A inflação medida pelo IPCA (Índice Nacional de Preços ao Consumidor Amplo) desacelerou em maio em linha com a previsão do mercado, devido, sobretudo a um arrefecimento da alta dos alimentos e de vestuário. O indicador avançou 0,43% em maio, menor taxa desde dezembro, após alta de 0,57% em abril, informou o IBGE nesta quarta-feira.
Analistas previam leitura de 0,43%, segundo a mediana de 20 estimativas que variaram de 0,40% a 0,49%.Segundo cálculos de economistas, o índice de difusão do IPCA ficou estável em 60,9% entre maio e abril. Já a média dos três núcleos do índice subiu mais, em 0,59% em maio, ante 0,45% em abril.
"Foram os alimentos que levaram à desaceleração do índice de abril para maio", afirmou o IBGE em nota. "Pressionando significativamente o índice desde janeiro [devido a problemas climáticos], o aumento de preços dos alimentos foi reduzido para 0,28% em maio, após a taxa de 1,45% de abril. Este é o mais baixo resultado neste ano.
"Em maio, houve desaceleração da alta de preços de itens como cebola, feijão carioca, feijão mulatinho e batata inglesa, e quedas em produtos como tomate, açúcar cristal e pescado.Os custos de Vestuário amenizaram a alta para 0,91% em maio, comparado a 1,28% em abril. Os de Saúde e cuidados pessoais também subiram em ritmo menor, em 0,74%, após 0,84% no mês anterior.
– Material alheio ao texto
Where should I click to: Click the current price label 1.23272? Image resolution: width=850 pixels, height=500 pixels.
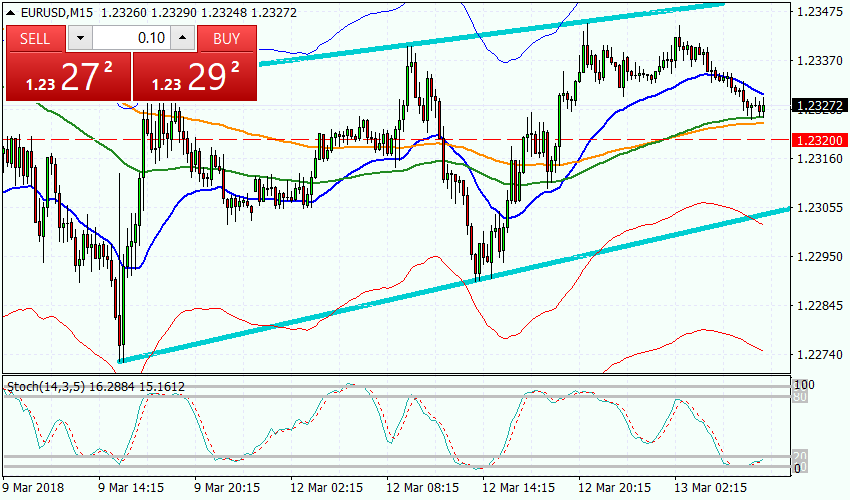pyautogui.click(x=818, y=105)
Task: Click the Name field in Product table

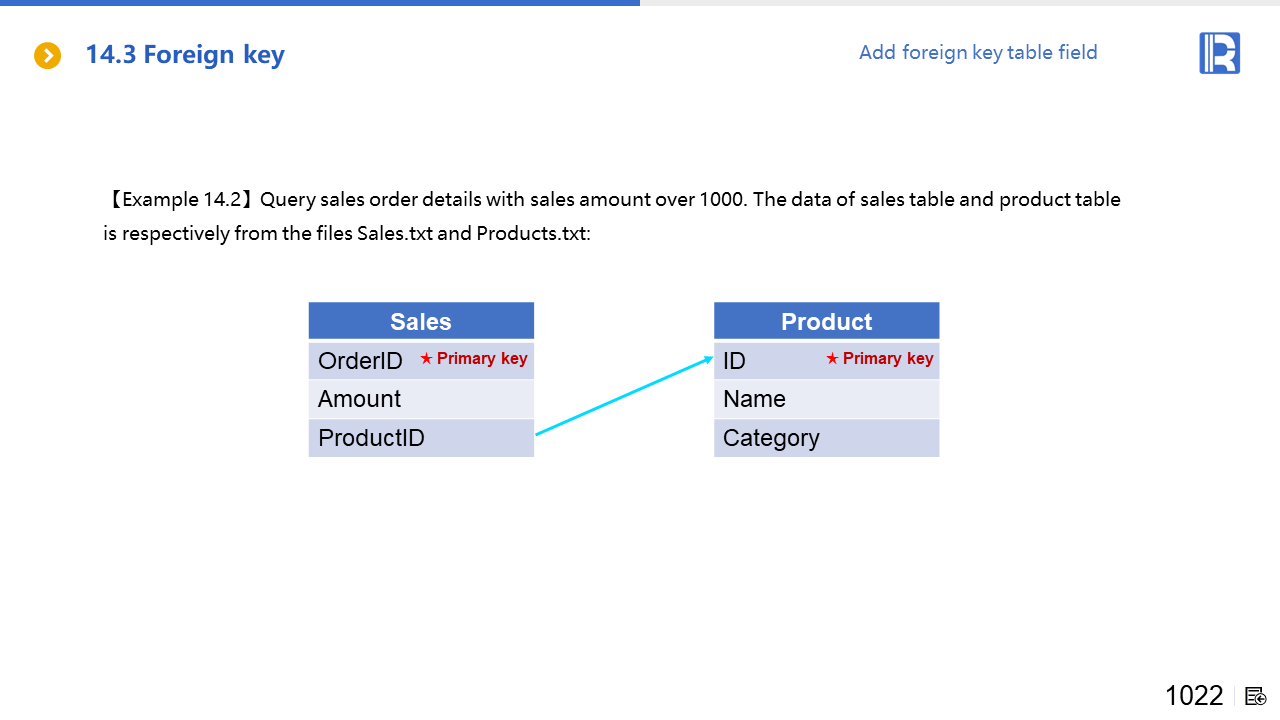Action: [x=754, y=399]
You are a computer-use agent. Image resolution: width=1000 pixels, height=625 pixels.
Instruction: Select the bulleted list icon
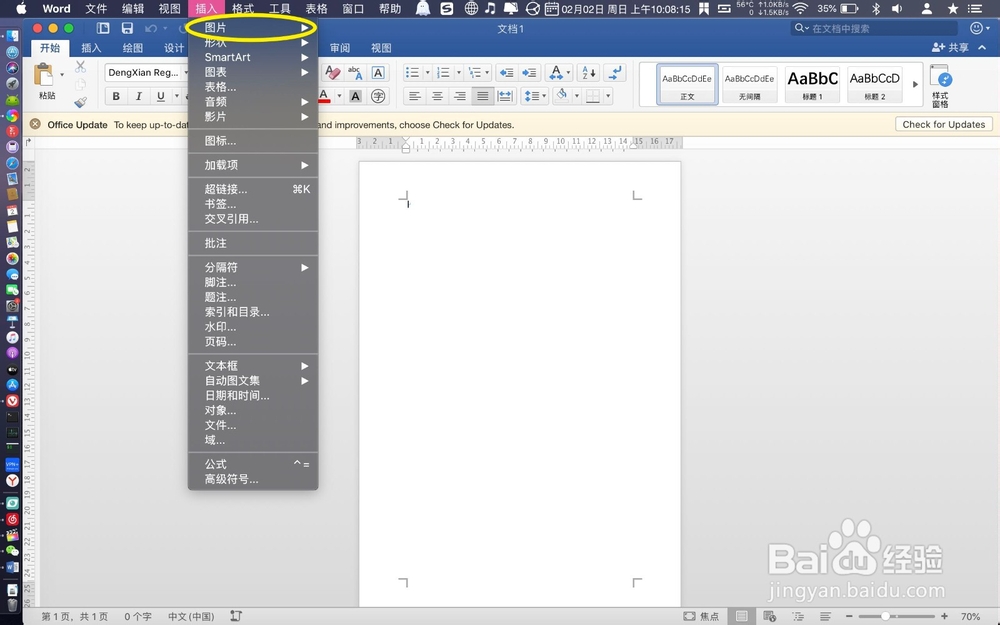click(413, 72)
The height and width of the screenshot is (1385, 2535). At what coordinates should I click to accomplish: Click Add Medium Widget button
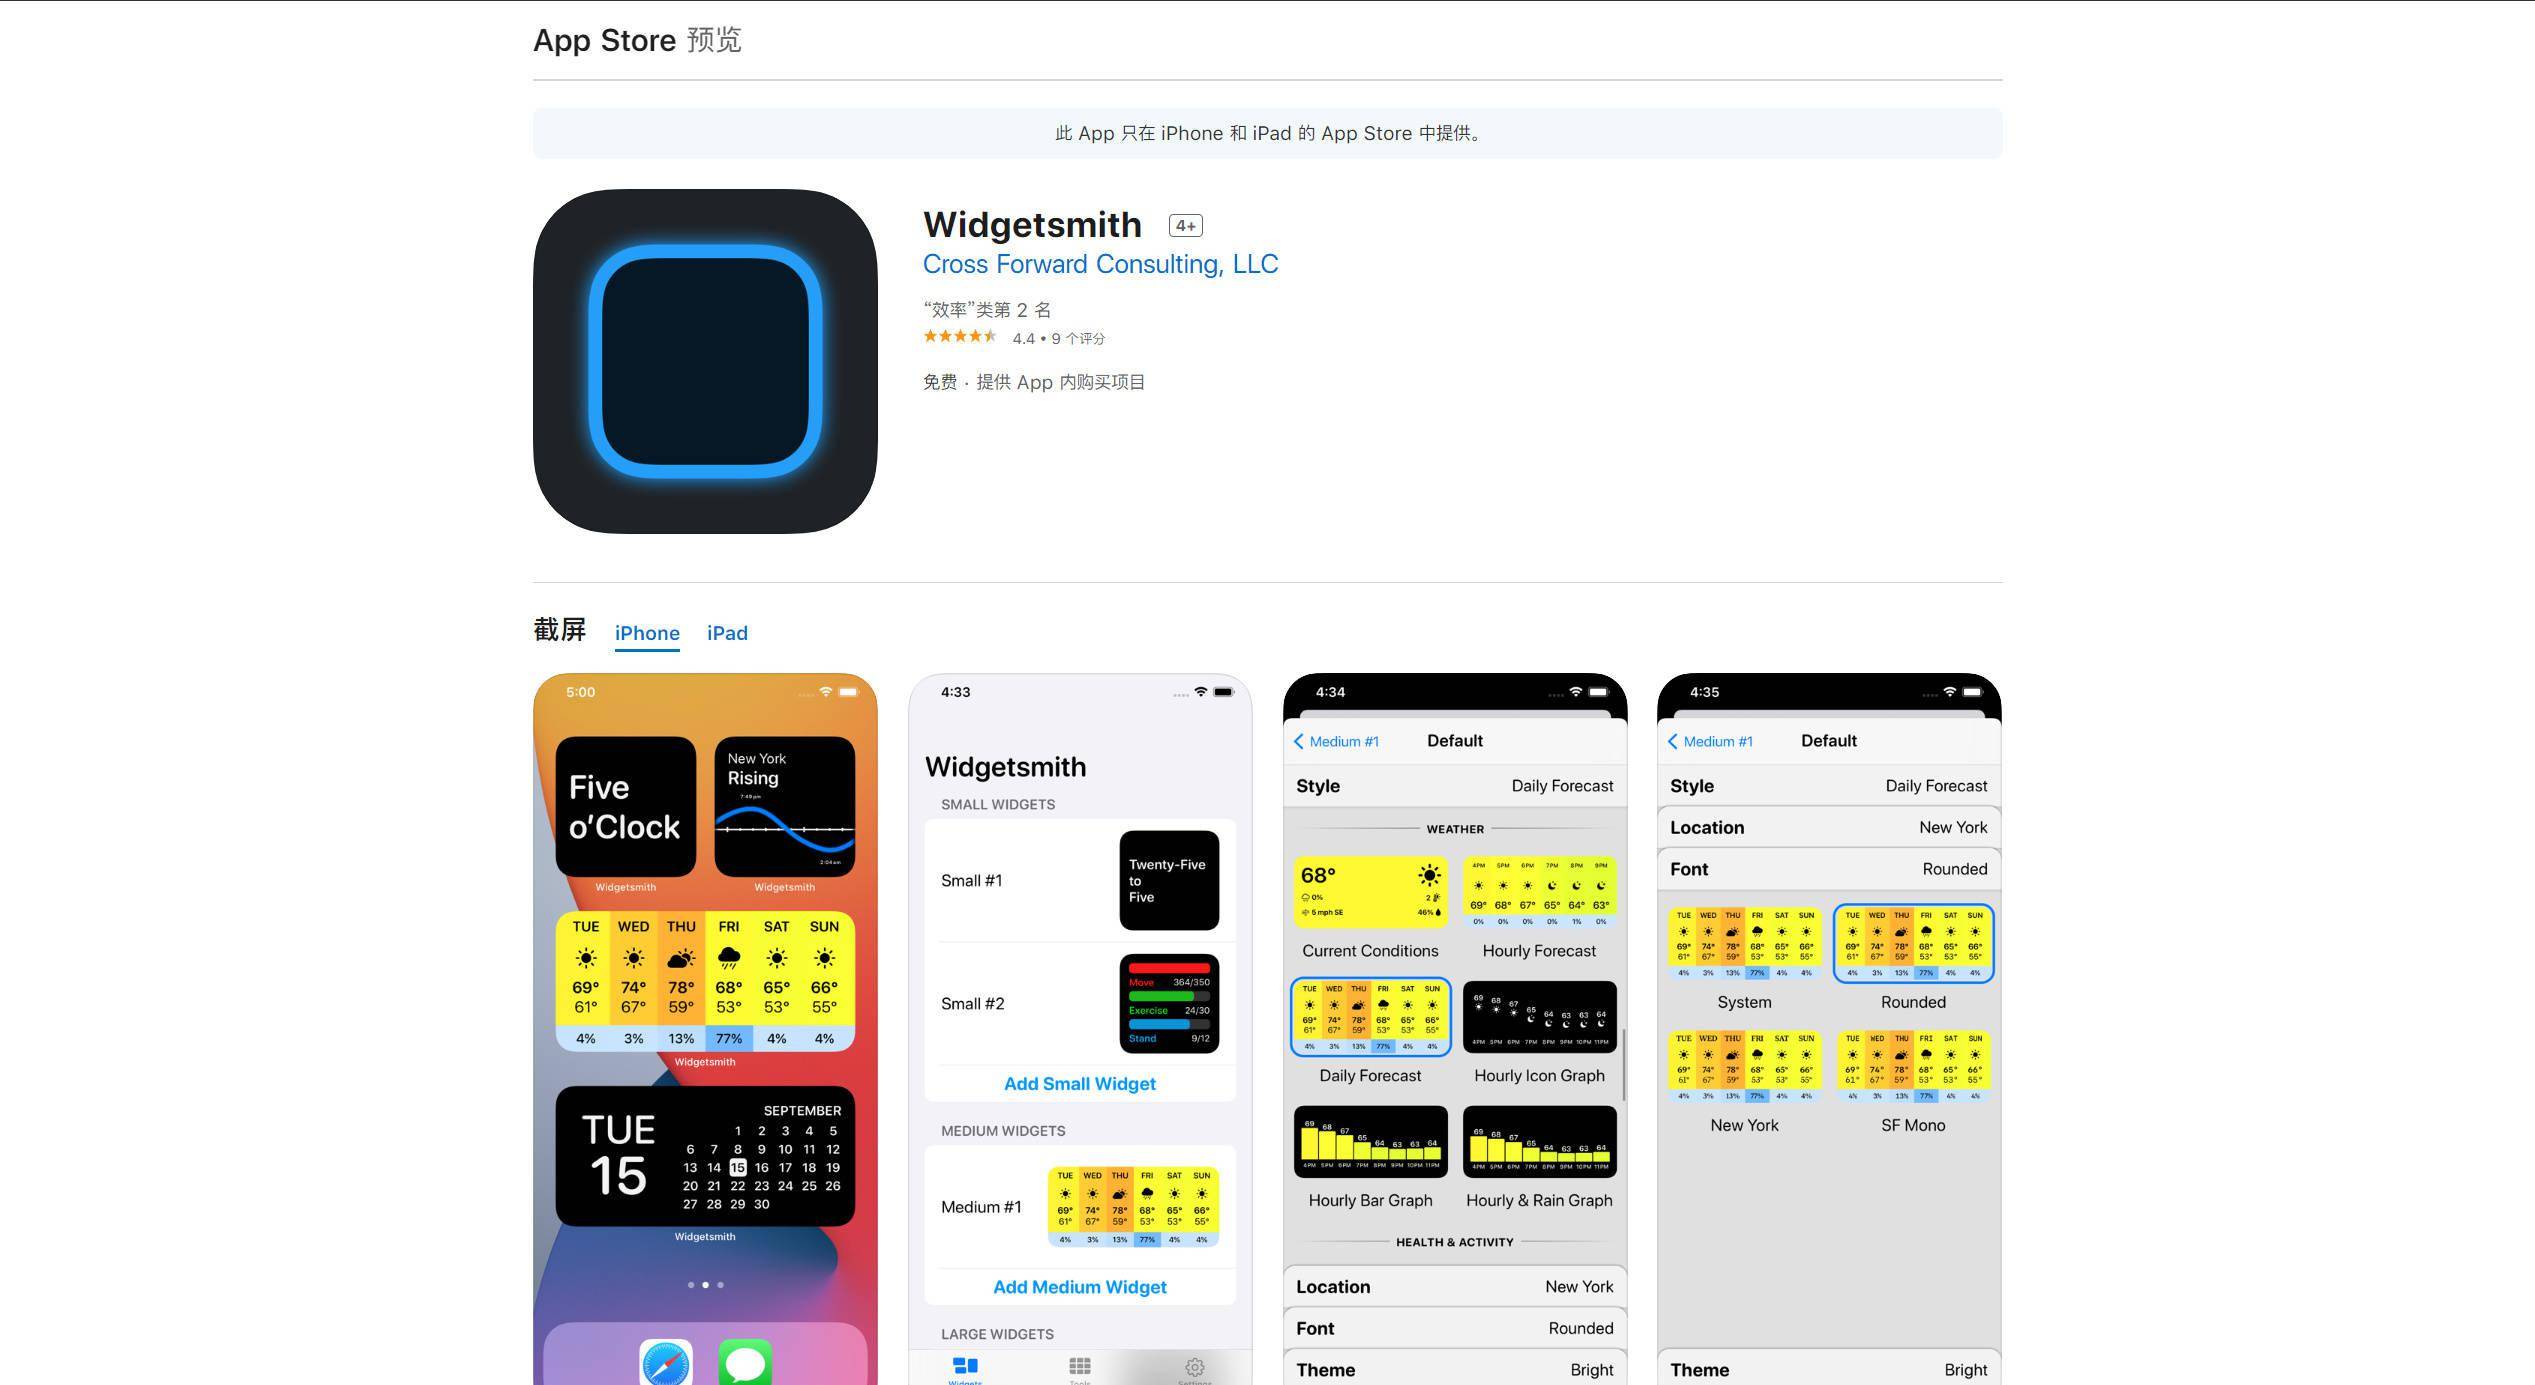pos(1079,1288)
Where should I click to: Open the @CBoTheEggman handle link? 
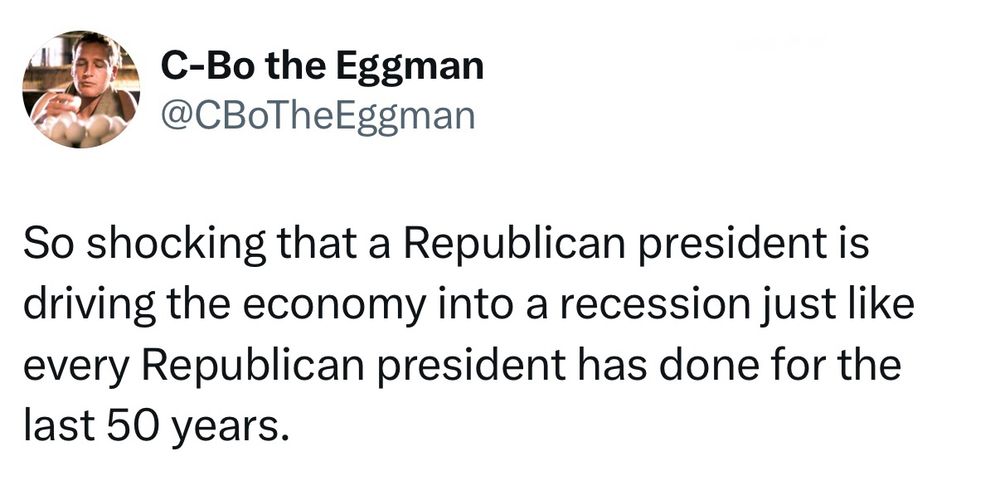click(x=318, y=117)

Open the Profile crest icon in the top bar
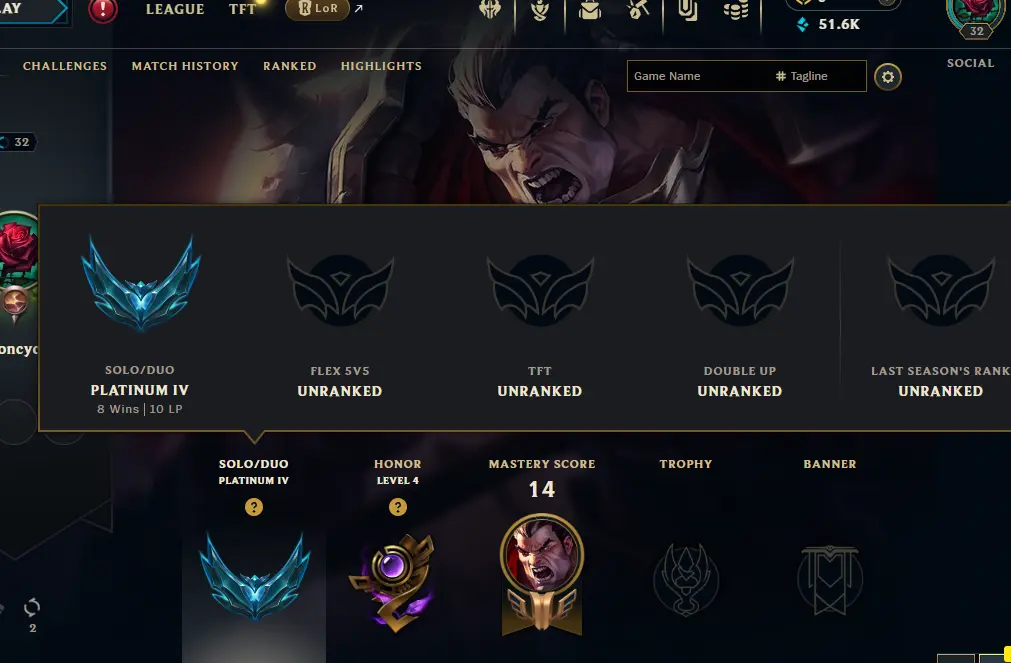(x=540, y=10)
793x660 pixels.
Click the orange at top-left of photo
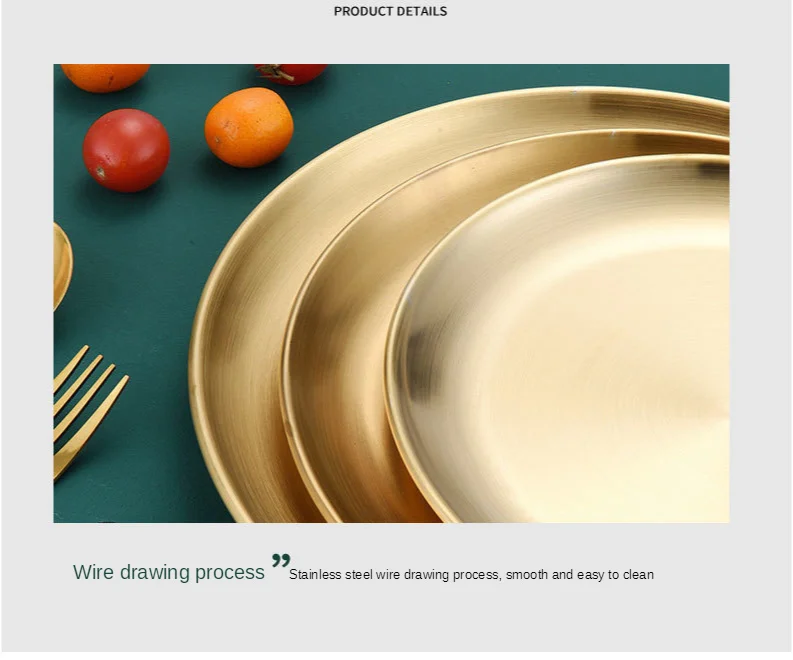[x=105, y=77]
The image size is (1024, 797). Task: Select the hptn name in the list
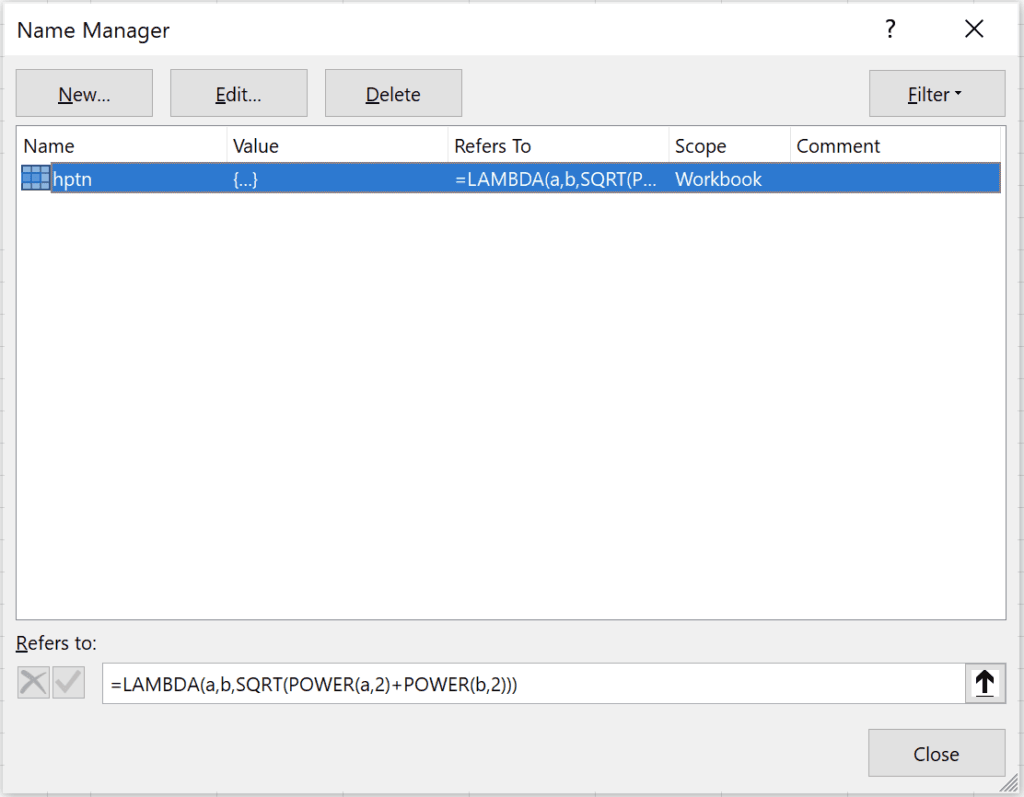(73, 179)
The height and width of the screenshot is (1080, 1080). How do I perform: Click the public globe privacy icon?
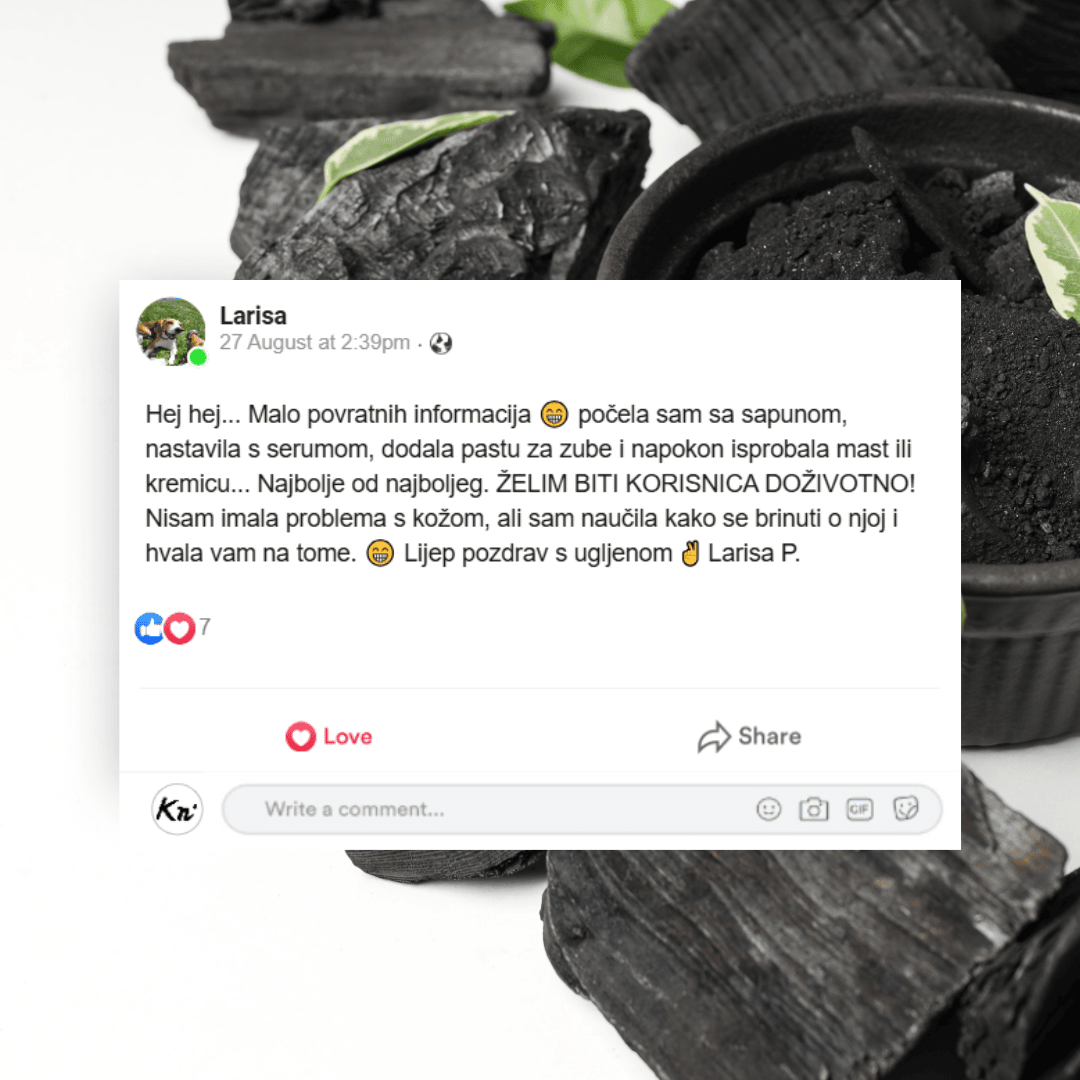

Já os preços de Habitação subiram mais, em 0,78% em maio contra 0,08% em abril, refletindo o aumento da tarifa de energia elétrica em Salvador, Fortaleza, Rio de Janeiro e Belo Horizonte. Os custos de Transportes tiveram variação positiva de 0,09% em maio, ante oscilação negativa de 0,08% em abril.
Entre os destaques individuais de altas estiveram empregados domésticos (1,12%) e automóveis novos (0,76%), segundo o IBGE. No ano, o IPCA acumula alta de 3,09% e nos últimos 12 meses, de 5,22%.